**Brief:**
In the data below, give the number of lines that contain the word "actions". Nothing else is needed.

--- Source records Enclosed Below ---

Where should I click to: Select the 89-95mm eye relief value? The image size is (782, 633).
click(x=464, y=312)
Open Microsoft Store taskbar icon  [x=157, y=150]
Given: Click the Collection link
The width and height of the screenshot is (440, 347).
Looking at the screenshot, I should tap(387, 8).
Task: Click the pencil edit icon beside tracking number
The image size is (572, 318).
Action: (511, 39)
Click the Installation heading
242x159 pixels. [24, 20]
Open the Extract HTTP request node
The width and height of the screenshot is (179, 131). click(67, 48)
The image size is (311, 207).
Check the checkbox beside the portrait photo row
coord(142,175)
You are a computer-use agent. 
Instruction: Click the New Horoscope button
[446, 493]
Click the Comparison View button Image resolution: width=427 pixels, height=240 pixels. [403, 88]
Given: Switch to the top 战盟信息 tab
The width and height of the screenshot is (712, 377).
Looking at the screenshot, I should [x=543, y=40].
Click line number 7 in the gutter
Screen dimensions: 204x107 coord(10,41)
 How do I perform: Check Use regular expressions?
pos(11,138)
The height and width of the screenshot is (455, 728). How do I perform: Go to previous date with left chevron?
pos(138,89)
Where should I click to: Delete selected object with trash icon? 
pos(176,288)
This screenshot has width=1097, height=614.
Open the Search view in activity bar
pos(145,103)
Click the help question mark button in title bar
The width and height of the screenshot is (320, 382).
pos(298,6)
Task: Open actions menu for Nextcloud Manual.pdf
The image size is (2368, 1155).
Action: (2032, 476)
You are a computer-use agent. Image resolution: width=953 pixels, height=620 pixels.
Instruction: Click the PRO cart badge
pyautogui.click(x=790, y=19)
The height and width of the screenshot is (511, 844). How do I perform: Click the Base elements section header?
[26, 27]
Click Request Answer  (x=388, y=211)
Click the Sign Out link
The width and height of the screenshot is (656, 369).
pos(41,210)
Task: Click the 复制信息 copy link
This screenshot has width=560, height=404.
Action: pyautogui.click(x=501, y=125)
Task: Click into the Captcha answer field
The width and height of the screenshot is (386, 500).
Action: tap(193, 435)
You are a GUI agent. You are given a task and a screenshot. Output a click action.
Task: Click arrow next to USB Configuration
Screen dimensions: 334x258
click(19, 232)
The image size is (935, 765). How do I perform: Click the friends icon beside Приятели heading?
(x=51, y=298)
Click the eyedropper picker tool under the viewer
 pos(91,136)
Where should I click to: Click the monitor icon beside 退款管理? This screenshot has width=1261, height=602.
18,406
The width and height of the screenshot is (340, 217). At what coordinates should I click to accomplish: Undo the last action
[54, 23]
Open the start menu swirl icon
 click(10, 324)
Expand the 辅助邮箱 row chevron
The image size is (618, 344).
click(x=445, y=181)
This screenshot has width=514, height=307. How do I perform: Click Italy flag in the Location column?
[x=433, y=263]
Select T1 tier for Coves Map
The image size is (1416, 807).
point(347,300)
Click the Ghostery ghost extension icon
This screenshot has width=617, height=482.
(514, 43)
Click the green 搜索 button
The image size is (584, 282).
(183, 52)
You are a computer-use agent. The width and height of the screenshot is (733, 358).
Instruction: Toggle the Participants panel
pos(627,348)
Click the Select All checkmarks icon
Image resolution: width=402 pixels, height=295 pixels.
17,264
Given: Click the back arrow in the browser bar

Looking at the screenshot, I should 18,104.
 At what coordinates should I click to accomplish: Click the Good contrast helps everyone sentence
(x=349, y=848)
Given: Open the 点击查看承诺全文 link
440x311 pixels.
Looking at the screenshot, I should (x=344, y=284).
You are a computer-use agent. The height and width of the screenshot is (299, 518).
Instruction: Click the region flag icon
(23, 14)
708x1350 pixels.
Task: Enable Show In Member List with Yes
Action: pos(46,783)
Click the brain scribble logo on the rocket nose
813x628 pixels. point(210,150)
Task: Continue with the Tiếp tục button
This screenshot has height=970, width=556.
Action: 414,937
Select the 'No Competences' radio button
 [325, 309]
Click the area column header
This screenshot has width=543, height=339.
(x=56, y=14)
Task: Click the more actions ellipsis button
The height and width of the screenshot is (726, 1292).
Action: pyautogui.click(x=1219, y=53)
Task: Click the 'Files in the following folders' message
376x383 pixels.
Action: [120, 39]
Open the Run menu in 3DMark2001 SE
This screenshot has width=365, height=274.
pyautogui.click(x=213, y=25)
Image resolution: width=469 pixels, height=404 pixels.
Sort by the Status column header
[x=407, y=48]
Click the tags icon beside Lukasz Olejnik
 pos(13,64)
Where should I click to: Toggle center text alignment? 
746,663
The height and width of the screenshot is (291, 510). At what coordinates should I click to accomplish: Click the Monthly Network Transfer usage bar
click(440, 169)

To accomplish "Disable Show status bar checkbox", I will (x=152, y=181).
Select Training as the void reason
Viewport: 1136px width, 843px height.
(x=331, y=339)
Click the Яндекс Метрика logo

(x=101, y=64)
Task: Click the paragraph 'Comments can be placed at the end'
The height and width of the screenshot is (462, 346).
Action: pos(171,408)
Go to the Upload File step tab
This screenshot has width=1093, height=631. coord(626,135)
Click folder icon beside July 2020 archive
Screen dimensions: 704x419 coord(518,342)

--- End of Enclosed Source records ---

**Reply to the exercise:**
2